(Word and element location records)
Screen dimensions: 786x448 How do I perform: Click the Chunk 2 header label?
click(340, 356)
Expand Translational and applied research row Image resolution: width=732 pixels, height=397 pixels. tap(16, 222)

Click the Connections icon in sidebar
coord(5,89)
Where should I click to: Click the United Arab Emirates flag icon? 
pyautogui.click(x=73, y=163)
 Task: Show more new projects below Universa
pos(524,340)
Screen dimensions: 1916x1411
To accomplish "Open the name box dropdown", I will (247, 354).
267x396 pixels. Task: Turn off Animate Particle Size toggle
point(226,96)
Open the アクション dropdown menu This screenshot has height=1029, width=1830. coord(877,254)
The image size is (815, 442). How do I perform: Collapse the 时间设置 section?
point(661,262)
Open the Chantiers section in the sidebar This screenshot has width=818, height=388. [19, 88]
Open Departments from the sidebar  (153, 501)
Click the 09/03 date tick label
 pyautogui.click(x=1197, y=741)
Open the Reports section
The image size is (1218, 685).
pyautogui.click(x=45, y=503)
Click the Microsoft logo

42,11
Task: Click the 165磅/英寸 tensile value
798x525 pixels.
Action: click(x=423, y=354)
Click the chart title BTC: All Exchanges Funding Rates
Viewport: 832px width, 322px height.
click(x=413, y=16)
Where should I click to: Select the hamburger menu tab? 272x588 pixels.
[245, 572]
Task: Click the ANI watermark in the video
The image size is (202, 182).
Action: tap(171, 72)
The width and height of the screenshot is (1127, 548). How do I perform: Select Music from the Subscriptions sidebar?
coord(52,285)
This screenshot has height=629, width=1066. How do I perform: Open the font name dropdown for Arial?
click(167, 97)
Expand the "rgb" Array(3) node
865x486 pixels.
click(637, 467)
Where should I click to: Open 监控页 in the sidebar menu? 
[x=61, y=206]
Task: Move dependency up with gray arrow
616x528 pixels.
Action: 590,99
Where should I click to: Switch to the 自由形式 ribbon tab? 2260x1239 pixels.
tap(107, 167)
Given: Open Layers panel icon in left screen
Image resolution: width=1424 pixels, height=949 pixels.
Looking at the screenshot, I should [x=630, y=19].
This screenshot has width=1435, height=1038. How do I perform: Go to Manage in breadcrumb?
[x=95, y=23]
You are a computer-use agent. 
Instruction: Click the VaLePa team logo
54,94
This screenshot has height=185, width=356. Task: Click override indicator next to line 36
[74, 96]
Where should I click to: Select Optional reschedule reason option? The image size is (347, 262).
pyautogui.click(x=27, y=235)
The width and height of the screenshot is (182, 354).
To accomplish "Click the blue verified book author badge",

■ GIVEN INSTRUCTION
Put the lines above into a numbered list, leaving out any blank lines.

■ FINISHED TASK
1. Screen dimensions: 786x448 How do I perform: Click the Chunk 2 header label?
2. click(340, 356)
3. Expand Translational and applied research row Image resolution: width=732 pixels, height=397 pixels. tap(16, 222)
4. Click the Connections icon in sidebar
5. coord(5,89)
6. Where should I click to: Click the United Arab Emirates flag icon? 
7. pyautogui.click(x=73, y=163)
8.  Task: Show more new projects below Universa
9. pos(524,340)
10. Screen dimensions: 1916x1411
11. To accomplish "Open the name box dropdown", I will (247, 354).
12. 267x396 pixels. Task: Turn off Animate Particle Size toggle
13. point(226,96)
14. Open the アクション dropdown menu This screenshot has height=1029, width=1830. coord(877,254)
15. The image size is (815, 442). How do I perform: Collapse the 时间设置 section?
16. point(661,262)
17. Open the Chantiers section in the sidebar This screenshot has width=818, height=388. [19, 88]
18. Open Departments from the sidebar  (153, 501)
19. Click the 09/03 date tick label
20.  pyautogui.click(x=1197, y=741)
21. Open the Reports section
22. The image size is (1218, 685).
23. pyautogui.click(x=45, y=503)
24. Click the Microsoft logo
25. 42,11
26. Task: Click the 165磅/英寸 tensile value
27. 798x525 pixels.
28. Action: click(x=423, y=354)
29. Click the chart title BTC: All Exchanges Funding Rates
30. Viewport: 832px width, 322px height.
31. click(x=413, y=16)
32. Where should I click to: Select the hamburger menu tab? 272x588 pixels.
33. [245, 572]
34. Task: Click the ANI watermark in the video
35. The image size is (202, 182).
36. Action: tap(171, 72)
37. The width and height of the screenshot is (1127, 548). How do I perform: Select Music from the Subscriptions sidebar?
38. coord(52,285)
39. This screenshot has height=629, width=1066. How do I perform: Open the font name dropdown for Arial?
40. click(167, 97)
41. Expand the "rgb" Array(3) node
42. 865x486 pixels.
43. click(637, 467)
44. Where should I click to: Open 监控页 in the sidebar menu? 
45. [x=61, y=206]
46. Task: Move dependency up with gray arrow
47. 616x528 pixels.
48. Action: 590,99
49. Where should I click to: Switch to the 自由形式 ribbon tab? 2260x1239 pixels.
50. tap(107, 167)
51. Given: Open Layers panel icon in left screen
52. Image resolution: width=1424 pixels, height=949 pixels.
53. Looking at the screenshot, I should [x=630, y=19].
54. This screenshot has width=1435, height=1038. How do I perform: Go to Manage in breadcrumb?
55. [x=95, y=23]
56. You are a computer-use agent. 
57. Instruction: Click the VaLePa team logo
58. 54,94
59. This screenshot has height=185, width=356. Task: Click override indicator next to line 36
60. [74, 96]
61. Where should I click to: Select Optional reschedule reason option? The image size is (347, 262).
62. pyautogui.click(x=27, y=235)
63. The width and height of the screenshot is (182, 354).
64. To accomplish "Click the blue verified book author badge",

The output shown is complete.